> YOUR ASSIGNMENT:
Where the listing shows an image, skip it and output all other material unchanged.

'''

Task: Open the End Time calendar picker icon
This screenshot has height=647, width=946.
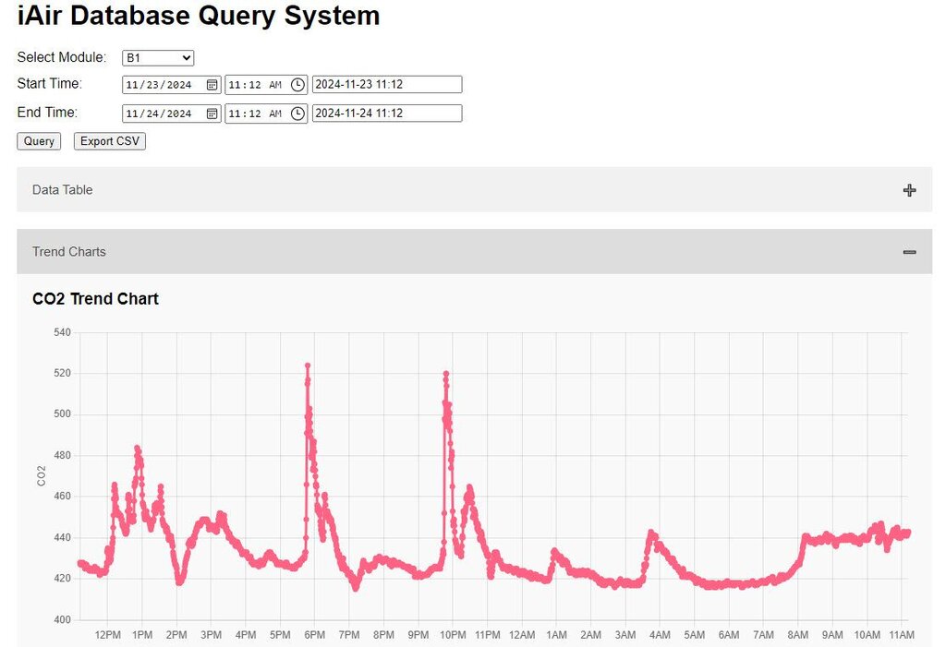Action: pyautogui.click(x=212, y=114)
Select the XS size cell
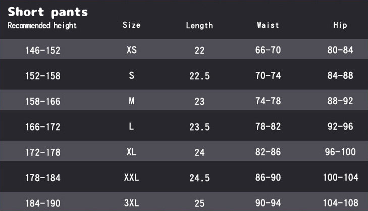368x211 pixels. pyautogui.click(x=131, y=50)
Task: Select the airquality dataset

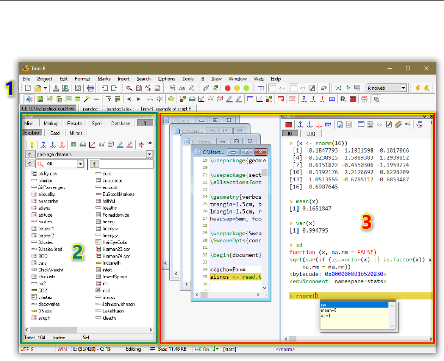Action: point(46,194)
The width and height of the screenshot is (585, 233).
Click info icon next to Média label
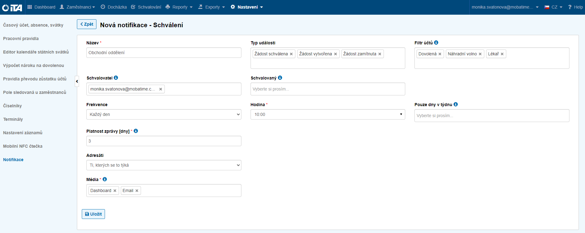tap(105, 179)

'''

> OUTPUT:
Task: Open the End Time calendar picker icon
This screenshot has height=647, width=946.
Action: pyautogui.click(x=212, y=114)
Select the XS size cell
368x211 pixels. pyautogui.click(x=131, y=50)
Task: Select the airquality dataset

Action: point(46,194)
The width and height of the screenshot is (585, 233).
Click info icon next to Média label
tap(105, 179)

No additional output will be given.